# WHich gas to use??



## Olliesup (Sep 12, 2012)

Hi, I'm brand new to Bimmerfest and brand new to classic BWM's too. I took delivery of my 1972 Bavaria today which I thrilled about. Just to prove how new I am my question is ........ what type of gas can I put in this car??? I've just moved from Europe to the US and not sure if i need to add a lead substitute to regular gas or not. Anyone out there know?
Many thanks


----------



## BMWFatherFigure (Aug 5, 2012)

Use highest octane available. Valve saver / lead replacement has not been necessary in my 86 735i or 89318i combined at over 700,000km.


----------



## Olliesup (Sep 12, 2012)

Thanks for your reply.
Had to take a chance before I got your reply as was completely out of gas ....so filled up with regular.
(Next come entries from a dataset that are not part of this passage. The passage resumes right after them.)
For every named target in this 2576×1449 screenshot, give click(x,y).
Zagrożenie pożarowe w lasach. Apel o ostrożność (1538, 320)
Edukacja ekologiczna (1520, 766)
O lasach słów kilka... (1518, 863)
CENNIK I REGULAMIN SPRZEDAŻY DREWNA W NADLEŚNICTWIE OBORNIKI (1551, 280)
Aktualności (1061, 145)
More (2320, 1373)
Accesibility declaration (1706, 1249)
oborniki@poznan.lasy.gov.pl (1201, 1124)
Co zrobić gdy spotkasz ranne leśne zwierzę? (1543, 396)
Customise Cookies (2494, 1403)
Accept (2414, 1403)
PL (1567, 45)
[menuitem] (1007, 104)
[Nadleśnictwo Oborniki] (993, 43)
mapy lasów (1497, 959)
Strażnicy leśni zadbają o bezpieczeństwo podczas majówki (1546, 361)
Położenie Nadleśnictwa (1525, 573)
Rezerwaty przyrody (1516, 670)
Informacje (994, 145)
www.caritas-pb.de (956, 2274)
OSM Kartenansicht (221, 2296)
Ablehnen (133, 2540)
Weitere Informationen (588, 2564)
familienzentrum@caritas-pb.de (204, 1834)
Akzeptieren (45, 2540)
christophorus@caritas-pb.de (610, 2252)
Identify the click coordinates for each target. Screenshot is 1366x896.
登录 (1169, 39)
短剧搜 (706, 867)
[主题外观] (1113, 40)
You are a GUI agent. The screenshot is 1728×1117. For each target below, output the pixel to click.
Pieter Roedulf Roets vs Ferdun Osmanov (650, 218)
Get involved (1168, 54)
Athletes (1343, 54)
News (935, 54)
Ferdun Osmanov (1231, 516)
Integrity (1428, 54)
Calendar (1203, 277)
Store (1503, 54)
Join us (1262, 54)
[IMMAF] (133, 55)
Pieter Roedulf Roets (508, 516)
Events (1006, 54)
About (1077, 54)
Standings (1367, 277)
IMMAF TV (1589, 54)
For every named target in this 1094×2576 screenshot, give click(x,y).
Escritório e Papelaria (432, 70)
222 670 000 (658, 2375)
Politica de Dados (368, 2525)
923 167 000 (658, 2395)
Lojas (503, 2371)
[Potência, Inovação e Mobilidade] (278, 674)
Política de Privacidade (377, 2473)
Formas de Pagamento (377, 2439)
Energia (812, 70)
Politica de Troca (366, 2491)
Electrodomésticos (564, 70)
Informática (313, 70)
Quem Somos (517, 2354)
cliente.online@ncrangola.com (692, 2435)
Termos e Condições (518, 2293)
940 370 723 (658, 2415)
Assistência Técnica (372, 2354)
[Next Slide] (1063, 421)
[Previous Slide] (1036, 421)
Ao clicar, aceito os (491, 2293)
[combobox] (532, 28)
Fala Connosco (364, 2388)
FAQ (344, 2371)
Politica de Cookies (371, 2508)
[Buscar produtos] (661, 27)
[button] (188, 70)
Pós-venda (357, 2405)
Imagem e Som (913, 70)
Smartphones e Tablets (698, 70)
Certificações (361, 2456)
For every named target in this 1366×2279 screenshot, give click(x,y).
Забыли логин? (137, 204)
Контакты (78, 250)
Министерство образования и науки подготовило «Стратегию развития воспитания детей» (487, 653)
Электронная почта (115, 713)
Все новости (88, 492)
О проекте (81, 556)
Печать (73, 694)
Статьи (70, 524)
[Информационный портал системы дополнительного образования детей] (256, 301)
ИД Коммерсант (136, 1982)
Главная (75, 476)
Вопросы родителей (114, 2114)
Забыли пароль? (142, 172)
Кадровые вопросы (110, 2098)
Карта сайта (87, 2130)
Car appears to be running fine but will follow your advice when fillin up next time.


----------



## BMWFatherFigure (Aug 5, 2012)

Any 'Regular' = DEATH to BMW engines. Here in Australia we are lucky and get 98octane as the top fuel product (BP/Shell/Caltex/Gull). I never buy anything else - even for my mower! Steer very clear of Regular and you will do fine. Good luck with your oldie!


----------



## angelaperkinson (Dec 20, 2012)

Well, you can go for octane


----------



## BMWFatherFigure (Aug 5, 2012)

???? ap


----------